* [Exercise instructions]:
Within the material below, transcribe exactly the lines from the one holding "You are a computer-use" through the one holding "Instruction: Launch Bridge from the Br icon", keeping both ends and skipping the rest.

* [Records for processing]:
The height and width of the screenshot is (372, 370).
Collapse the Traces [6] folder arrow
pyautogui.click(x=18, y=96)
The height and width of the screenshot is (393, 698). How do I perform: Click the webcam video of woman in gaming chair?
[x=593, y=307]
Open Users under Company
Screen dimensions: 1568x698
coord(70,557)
--
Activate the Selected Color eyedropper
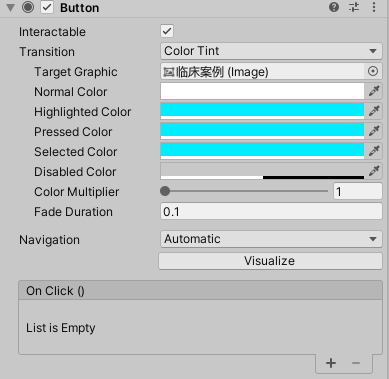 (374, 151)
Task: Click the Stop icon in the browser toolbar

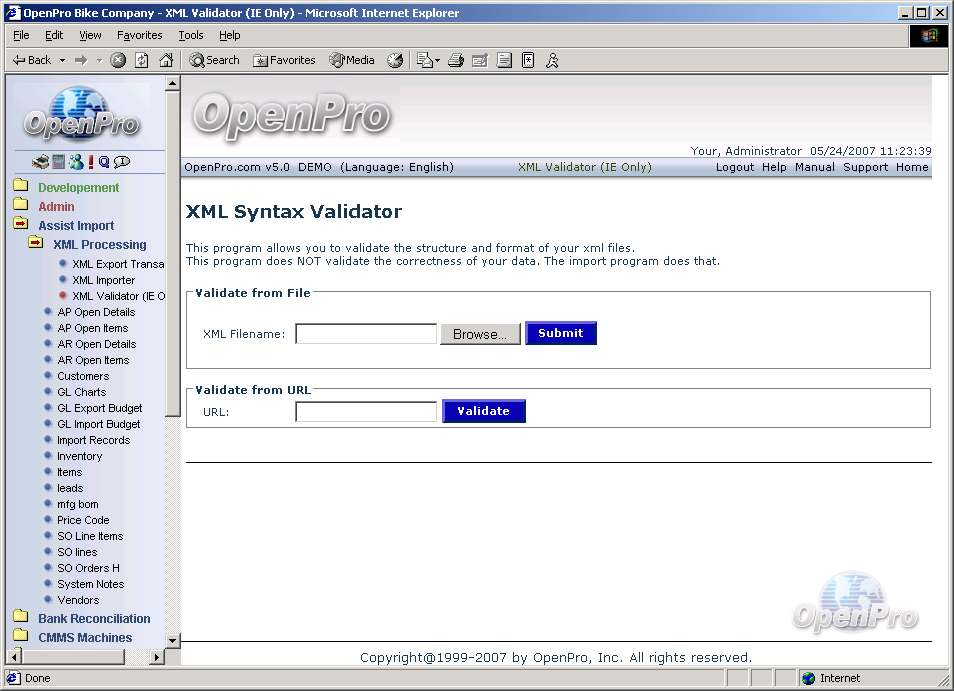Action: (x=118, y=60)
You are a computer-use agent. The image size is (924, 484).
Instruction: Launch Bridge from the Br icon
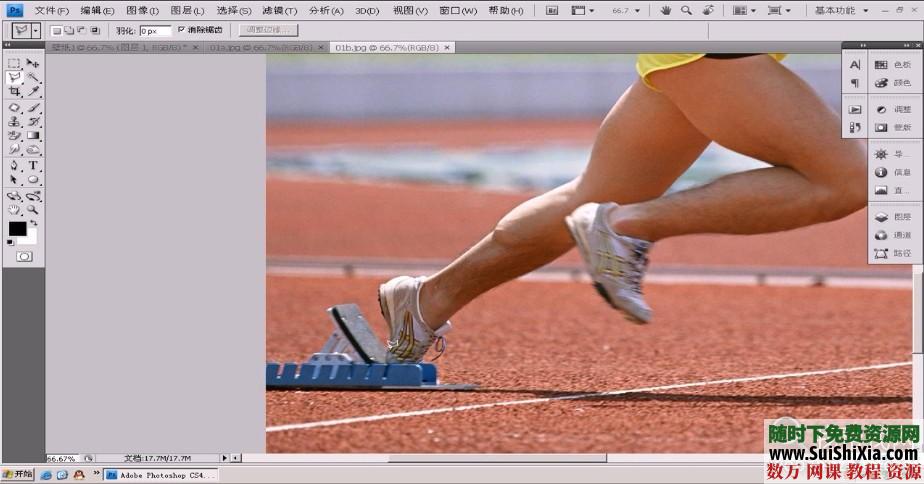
---
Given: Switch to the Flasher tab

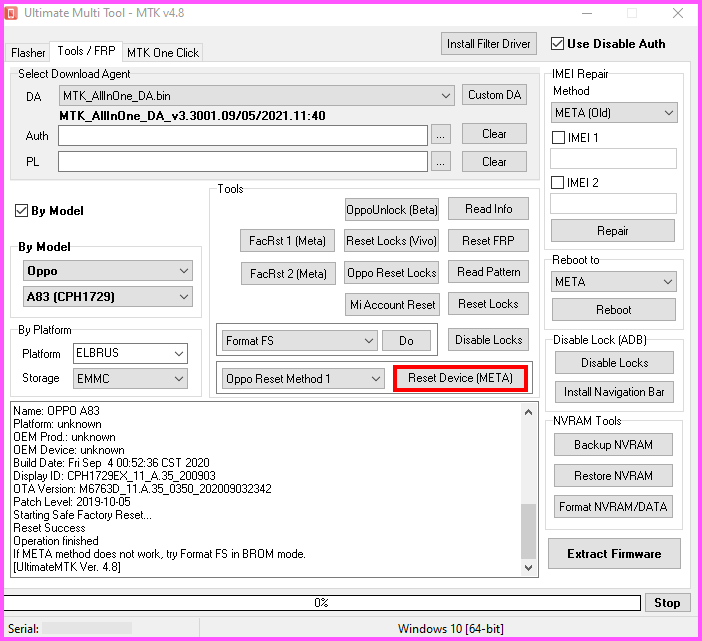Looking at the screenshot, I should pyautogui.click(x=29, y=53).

* [Finished task]:
You are a computer-use agent. The image size is (924, 484).
Instruction: Launch Bridge from the Br icon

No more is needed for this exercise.